Companies Act, 2013 does not specifically define a Joint Venture but it is included in the definition of an associate. Section 2(6) of the Act defines Associate Company as follows:

“Associate Company in relation to another company, means a company in which that other company has a significant influence, but which is not a subsidiary of the Company having such influence and includes a joint venture company.”

  • here, significant influence means control of at least twenty per cent. of total voting power, or control of or participation in business decisions under an agreement;
  • the expression "joint venture" means a joint arrangement whereby the parties that have joint control of the arrangement have rights to the net assets of the arrangement


Here the parties to the JV would create a joint venture company (“JV Co”), under the Companies Act, 2013 (“Act”) and would hold the shares of such company in an agreed proportion.

The three most common ways of creating of joint venture companies may be described as follows:

  1. Parties subscribe to shares on agreed terms-

Parties to the JV incorporate a new company and subscribe to the shares of the company in mutually agreed proportion and terms, and commence a new business. The benefit of this route is that it allows structural flexibility in terms of creating an entity which is tailor-made to suit the specificationsof both the parties.

  1. Transfer of Business or Technology or intangibles

One of the parties transfers its business or technology to the newly incorporated company in lieu ofshares issued by the company. The other party subscribes to the shares of the company for cash consideration.

  1. Collaboration with the Promoters of an Existing Company

A proposed JV partner can acquire shares of the existing company either by subscribing to new shares or acquiring shares of the existing shareholder(s). The MoA and the AoA of the existing company would have to be amended accordingly to incorporate the Joint Venture Agreement into it.



The most important document is the Joint Venture Agreement or Shareholders Agreement. Essentially this provides for the method of formation of the JV company and sets out the mutual rights and obligations of parties for the purposes of conducting the JV and the manner in which the parties will conduct themselves in operating and managing the JV. The JV agreement is between partners and does not bind the JV company unless its terms are included in the AoA of the JV company. Therefore it is necessary to specifically incorporate the JVA or the SHA into the AoA of the JV Company.


The Companies Act requires every company to have a Memorandum of Association (“MoA”) and Articles of Association (“AoA”). The MoA and AoA are the charter documents of the company. In India, the AoA and MoA prevail over the JV agreement and the Act prevails over the MoA and AoA. In order to avoid conflicts arising between the agreement and the AoA, it is prudent to include a provision in the JV agreement to the effect that if the AoA is inconsistent with the provisions of the JV agreement, then the parties will amend the MoA and AoA accordingly.

The JV Agreement normally contains clauses relating to Shareholding, Rights of Shareholders, Composition of Board of Directors, Meetings, decisions to be taken with mutual consent, anti-compete clause, dispute resolution etc. These clauses should be incorporated in the MoA and AoA of the Company during to avoid conflicts in future.


  • There are no specific rules relating to board or management structure of joint venture.

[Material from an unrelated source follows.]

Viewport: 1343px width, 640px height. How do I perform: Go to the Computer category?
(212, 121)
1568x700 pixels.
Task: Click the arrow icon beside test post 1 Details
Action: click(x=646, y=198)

Under Sec. 149 of Companies Act 2013, a “private” company must have at least 2 directors and “public” company should have three.
  • The section also provides that every company must have at least one director who has stayed in India for a period of more than 182 days.
  • 152 (6) also provides that at least two-thirds of the directors of a public company must be appointed by the shareholders in general meeting and their office must be liable to retirement by rotation. One-third of the “retiring” directors must retire at every AGM.

Thus, the JV Company has to ensure that it is in compliance with the provisions of Companies Act in relation to the Board and Management.


Shareholder rights in relation to any Indian JV Company can be classified into two categories – statutory rights and contractual rights, which are independent of each other. Statutory rights are derived purely on the basis of shareholding (and the extent of shareholding) as per the provisions of the Act, while contractual rights are derived from the terms and conditions of a shareholders’ agreement, irrespective of the extent of each shareholder’s shareholding in the JV Company. Contractual rights cannot supersede statutory rights.


Where company [partner] acquires shares of the joint venture company which is exceeding 60% of its [company's] paid-up capital, free reserves and securities premium or 100% of its free reserves and securities premium, whichever is more, Section 186 will apply requiring prior Board decision of the company as well as special resolution of its shareholders passed at a General Meeting.

  • here Company means a company incorporated under Companies Act, 2013 or any other previous company law (Sec. 2(20))

If a foreign company acquires the shares, this section will not be invoked as it applies only to a "company" defined under section 2(20) of the Act which does not take into account a foreign company.